Most people weren't willing to go too far from their SUVs or said driveway to cut their trees, perhaps 30 feet. That's a good distance for yuletide pioneering.

So when I spotted this nice group of trees 100 feet past the drive, I knew I had found the prime place for picking. Kind of like that best fishing hole or favorite ravine to sit and watch for that big buck.

"I found the perfect place to find our tree!" I said excitedly to Dolores when I got home.

Last Saturday we took our Christmas tree hauler, Ellie Echo, and headed out to the great Christmas tree forest.

I deliberately approached from the south so the tree farm would be across the road and allow me to point out the prime tree-hunting turf to Dolores from enough of a distance that she could appreciate it.
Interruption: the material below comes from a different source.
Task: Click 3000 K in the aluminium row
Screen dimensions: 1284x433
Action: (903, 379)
Of course, the pickup tailgating us made that slow-down-to-look maneuver impossible, but I still pointed the spot out to her as we were shoved past so as not to have Ellie's trunk mashed by Tailgater Tom.

She said she saw the spot, although it may have been kind of a blurry view due to our enforced speed.
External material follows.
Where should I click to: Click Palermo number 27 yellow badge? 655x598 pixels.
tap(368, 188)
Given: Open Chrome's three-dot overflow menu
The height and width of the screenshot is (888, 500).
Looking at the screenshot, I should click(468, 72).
Proudly I swung into the drive, which where I aimed Ellie is parallel to the road. I could hardly wait to get my Paul Bunyan-era bowsaw from the trunk and tackle the perfect beast. I made a mistake.
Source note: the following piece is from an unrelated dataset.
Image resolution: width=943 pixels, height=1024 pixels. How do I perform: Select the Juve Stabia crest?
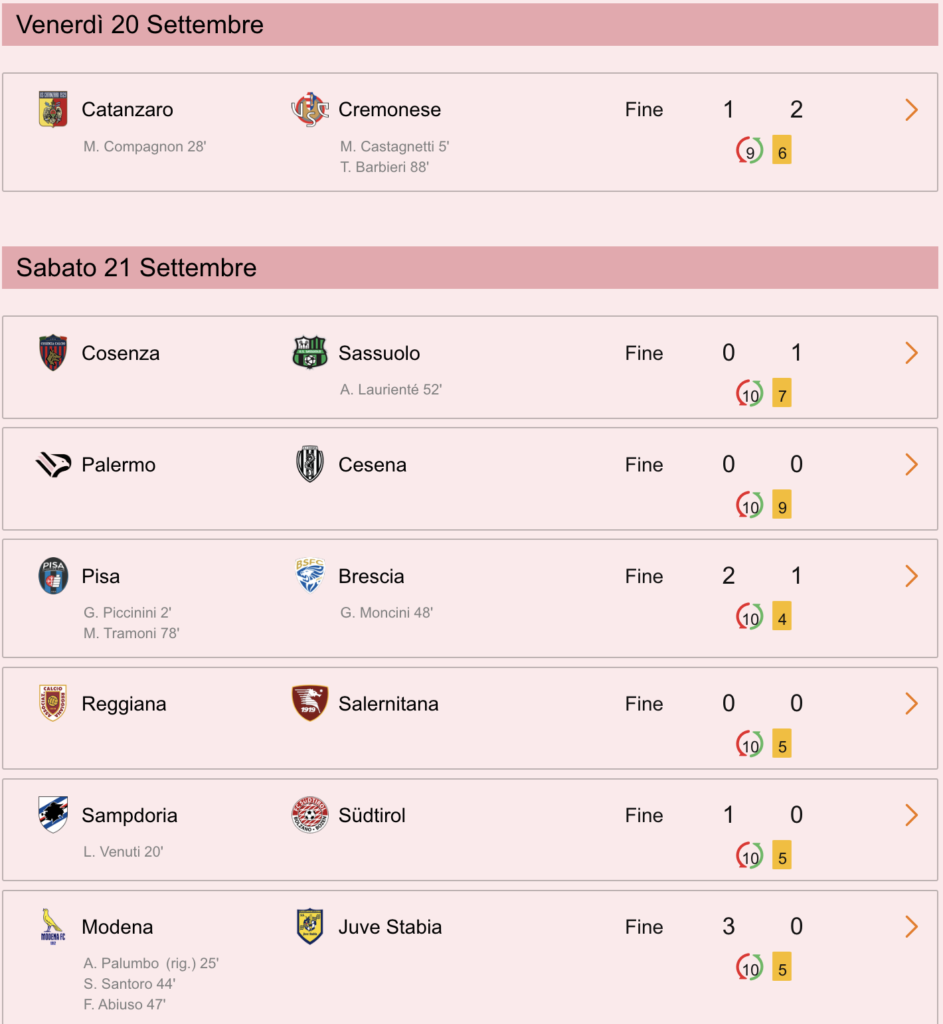310,926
I glanced to the left, and there not 20 feet from me was a perfect seven-footer, begging to be taken.

"Look!" I exclaimed. "There's one right there! A perfect one! I can almost cut it by reaching out the window!"

I parked and got out.

"There's a better one," said Dolores.

I hate it when she's right, which is usually. There it was, perhaps 25 feet from the car.

"Do you really think so?" I asked, unbelievingly.

"Yes (Dolores has only been in Maine about 30 years, nowhere near long enough for "Ayuh.)," she said. "Let's take this one."

I retrieved the bowsaw from the trunk, while Dolores walked the 50 or 60 feet to the wooden box, where you slide your $15 into the slot when you buy your tree. We've never met any owners or employees.

I headed for the tree, about seven feet tall, knelt down alongside it with my trusty rusty saw and started cutting. Before Dolores could return and before I could holler, "Timb....," the tree was down.

In another five minutes, the perfect tree was resting atop Ellie, strapped down with the two straps that fasten the canoe to the car in warmer seasons.

Feeling pretty good, Mr. and Mrs. Bunyon, started to climb into the car.

Then we heard it, "Vroom!" that loud sound only a chainsaw can make.

We hoped the chainsawyer didn't get hurt harvesting his perfect tree.

Years before in another life over in western Maine, I had used my chainsaw to cut the perfect tree. I had had a helper, who also had his chainsaw. You know, an extra saw is always good. What, for example, if the tree should charge. Two chainsaws might stop it in its rooted tracks.

My friend had picked the tree in advance. In those days, with four breadsnappers to feed and buy Christmas gifts for, we needed the perfect tree and one that was free as was this one. Only this perfect tree turned out to be the top seven or so feet of a 25-foot spruce. The trunk, where I began cutting with my chainsaw, was about nine inches in diameter -- the perfect Christmas tree trunk size to fit the chainsaw.

Paul Bunyon would have understood my satisfaction as that saw roared and bit into the trunk. It continued deeper, and still deeper, until, the tree began giving up and leaned a bit.

Right onto the chainsaw blade.

Which stopped and I quickly shut off.

My friend came around and looked. He looked with that experienced eye of a guy more used to working in the woods than a lowly news reporter.

"This is a problem," he said.

That I knew.

"But we can do it," he added.

That I didn't know.

He raised his chainsaw until it was a half-foot higher than my trapped one. He turned it on and began cutting.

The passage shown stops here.